Le château de Montbazon se situe à une quinzaine de kilomètres au sud-est de la ville de Tours (carte 2 et document 1). Il est installé sur un promontoire rocheux formé par la confluence entre l'Indre et un vallon où coule un ruisseau intermittent creusé dans la terrasse alluviale d'un large méandre. Situé à une altitude de 80 m NGF, il domine de 25 à 30 m le village établi dans la vallée. Aujourd'hui détournée et maîtrisée, l'Indre coulait à l'époque médiévale directement au pied de l'éperon rocheux. Par sa position, le château contrôle un franchissement ancien de l'Indre sur un axe routier important reliant Paris à l'Espagne.
La construction primitive du château de Montbazon remonte, selon les sources écrites, à la toute fin du 10e siècle.
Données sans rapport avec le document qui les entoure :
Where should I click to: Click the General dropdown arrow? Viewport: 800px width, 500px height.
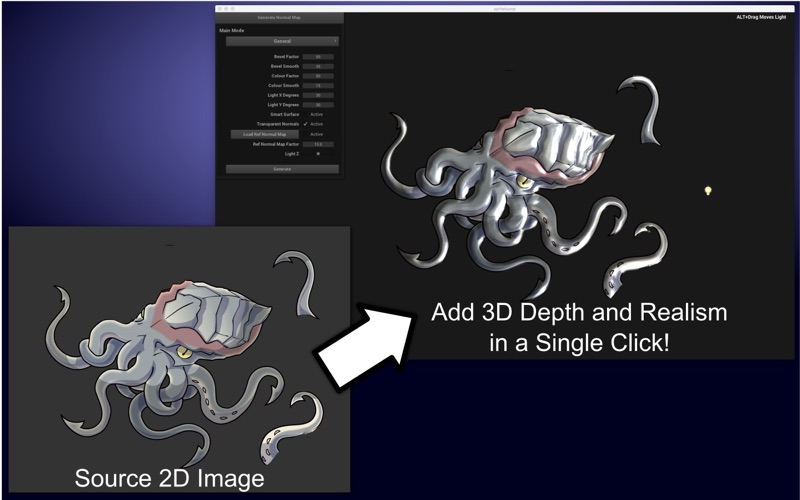pos(335,41)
Une charte de Robert le Pieux mentionne, en effet, l'installation d'un castellum par le comte d'Anjou Foulques Nerra sur les terres de la villa de Veigné détenues par le monastère de Cormery (ADIL H75). Ce site castral s'inscrit ainsi pleinement dans l'important maillage des édifices militaires construits en Anjou-Touraine entre le 10e et le 12e siècle, fruits des querelles entre les maisons comtales d'Anjou et de Blois.
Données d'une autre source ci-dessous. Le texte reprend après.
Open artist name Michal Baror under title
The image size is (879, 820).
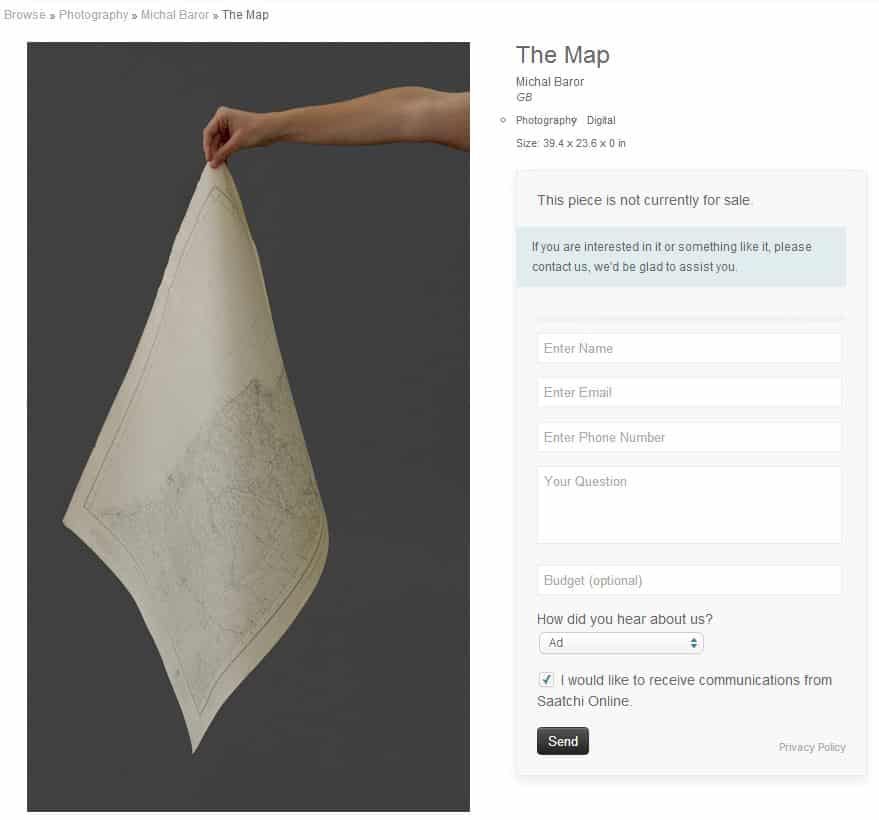[550, 82]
L'installation du château est sans doute à l'origine du développement de l'agglomération mais n'a pourtant pas suscité la création d'un bourg (burgus). En Touraine, comme en Anjou, aucun des châteaux édifiés par le comte d'Anjou Foulques Nerra ne s'est accompagné de la fondation d'un bourg, comme en témoignent également les cas de Loches et de Langeais (IMPEY et LORANS 1998, MOREAU 2010 : 165). L'implantation du château n'a pas non plus provoqué la création d'une paroisse, les habitants de Montbazon demeurant rattachés à celle de Veigné jusqu'au milieu du 16e siècle. L'agglomération comporte deux pôles d'habitat distincts : le premier est situé au pied et autour du promontoire rocheux et était encerclé par une enceinte, elle-même reliée à celle du château par deux côtés, à l'est et à l'ouest du promontoire ; le second pôle, dit « faubourg de l'Aumône », se trouve sur une ancienne île formée par deux bras de l'Indre. L'accès principal à l'agglomération devait, à l'origine, traverser ce faubourg (carte 2).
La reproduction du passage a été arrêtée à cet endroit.